I was thinking about this thread the other day while trying to get my stove running again.
 
Great idea.. A printable template would be nice to have........
 
Prototype 3 ..... https://www.hearth.com/talk/threads/question-about-englander.134952/page-3#post-1814841

More detailed pictures. The burn plate has changed, so take note. Measurements can be easy to work out by observation of the parts in the stove in the pictures in the above link.

I will not be making this for anyone, feel free to use the pictures as a base for making your own. Metal sheets can be obtained from HD and Lowes.

When drilling holes in metal, take it slow, slow speed on the drill, too fast and you kill the drill bit.
 
^ How about some measurements and detailed pictures so we can copy your design?
I was thinking about this thread the other day while trying to get my stove running again.

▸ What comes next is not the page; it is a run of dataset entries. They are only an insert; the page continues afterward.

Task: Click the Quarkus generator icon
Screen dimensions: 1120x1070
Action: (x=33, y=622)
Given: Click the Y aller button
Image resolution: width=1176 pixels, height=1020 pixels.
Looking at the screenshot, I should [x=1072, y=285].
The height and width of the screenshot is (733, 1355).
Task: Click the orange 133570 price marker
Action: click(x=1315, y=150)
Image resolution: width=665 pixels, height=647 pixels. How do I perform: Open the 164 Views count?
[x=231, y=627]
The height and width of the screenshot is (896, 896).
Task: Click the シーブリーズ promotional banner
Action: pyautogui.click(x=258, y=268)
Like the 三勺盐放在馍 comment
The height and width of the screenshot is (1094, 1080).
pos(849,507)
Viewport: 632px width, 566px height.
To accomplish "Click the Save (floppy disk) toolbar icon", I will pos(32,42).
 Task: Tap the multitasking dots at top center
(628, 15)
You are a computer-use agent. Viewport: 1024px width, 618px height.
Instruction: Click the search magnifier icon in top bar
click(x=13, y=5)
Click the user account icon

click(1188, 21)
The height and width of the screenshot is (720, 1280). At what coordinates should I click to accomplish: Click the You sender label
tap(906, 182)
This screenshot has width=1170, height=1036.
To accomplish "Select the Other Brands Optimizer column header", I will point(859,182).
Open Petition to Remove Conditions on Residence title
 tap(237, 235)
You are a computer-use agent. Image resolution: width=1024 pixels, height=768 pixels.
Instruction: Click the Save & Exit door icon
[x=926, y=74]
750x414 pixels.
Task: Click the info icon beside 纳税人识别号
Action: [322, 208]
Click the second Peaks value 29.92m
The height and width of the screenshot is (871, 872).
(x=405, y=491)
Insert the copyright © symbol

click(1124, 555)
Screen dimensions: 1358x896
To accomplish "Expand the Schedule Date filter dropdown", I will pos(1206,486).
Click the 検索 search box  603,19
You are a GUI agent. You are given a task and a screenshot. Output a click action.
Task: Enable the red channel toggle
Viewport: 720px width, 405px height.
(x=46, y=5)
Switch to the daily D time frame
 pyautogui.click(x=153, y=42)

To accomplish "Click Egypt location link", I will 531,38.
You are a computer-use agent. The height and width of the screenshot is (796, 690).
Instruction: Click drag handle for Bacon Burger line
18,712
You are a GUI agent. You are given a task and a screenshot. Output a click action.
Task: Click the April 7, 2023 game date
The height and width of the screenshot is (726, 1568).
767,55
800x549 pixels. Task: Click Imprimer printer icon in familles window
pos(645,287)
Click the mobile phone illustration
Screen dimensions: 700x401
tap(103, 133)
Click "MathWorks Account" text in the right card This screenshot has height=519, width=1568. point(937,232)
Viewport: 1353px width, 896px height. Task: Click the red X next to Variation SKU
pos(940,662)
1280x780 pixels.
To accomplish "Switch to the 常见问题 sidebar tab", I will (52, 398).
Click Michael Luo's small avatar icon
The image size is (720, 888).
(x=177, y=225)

I unknowingly didn't have my burn plate seated; pellets not burning well, building spilling out after 5 hours. I placed a baffle across the burn pot and flame filled the pot igniting unburned pellets which was a notable improvement however seating the burn plate was the major cause. I still have it in and seems to be an improvement. Doubt it is as effective as CladMaster burn pot but If you want to try something simple...
[Hearth.com] 25-PDVC's Original Burn Pot......
 
Hi guys, Time for a update on my modified burner pot. I have burned thru 3 tons of different types of pellets. I vacuum and clean the glass once a week, and leaf blow the stove about every ton. My settings are 4-1-1 and I am on thermostat with blower set at 8 and my feed set between 3 to 8 depending on weather. Thru all my testing I have learned that you don't need more air to remove the ash. What I found is you need a hot fire with good combustion to completely burn the pellet. More air just made a fluffy ash and blew the heat out the exhaust. In the mode I am in now my net stack temp. is 240F my air is set at 1 ,and I also added a damper on my fresh air intake which is closed to about 75%. So I am adding very little excess air which relates to the low stack temp. ,and I also leave the blower on high 8 to transfer as much heat thru the heat exchanger as possible. I also found my stove likes softwood pellets. I hope this information helps other stove owners understand their stoves better. By the way even with out the mods I made I think the Englander is a great stove for the price. Cladmaster good luck with your testing hopefully we can get to the point of cleaning only once a month.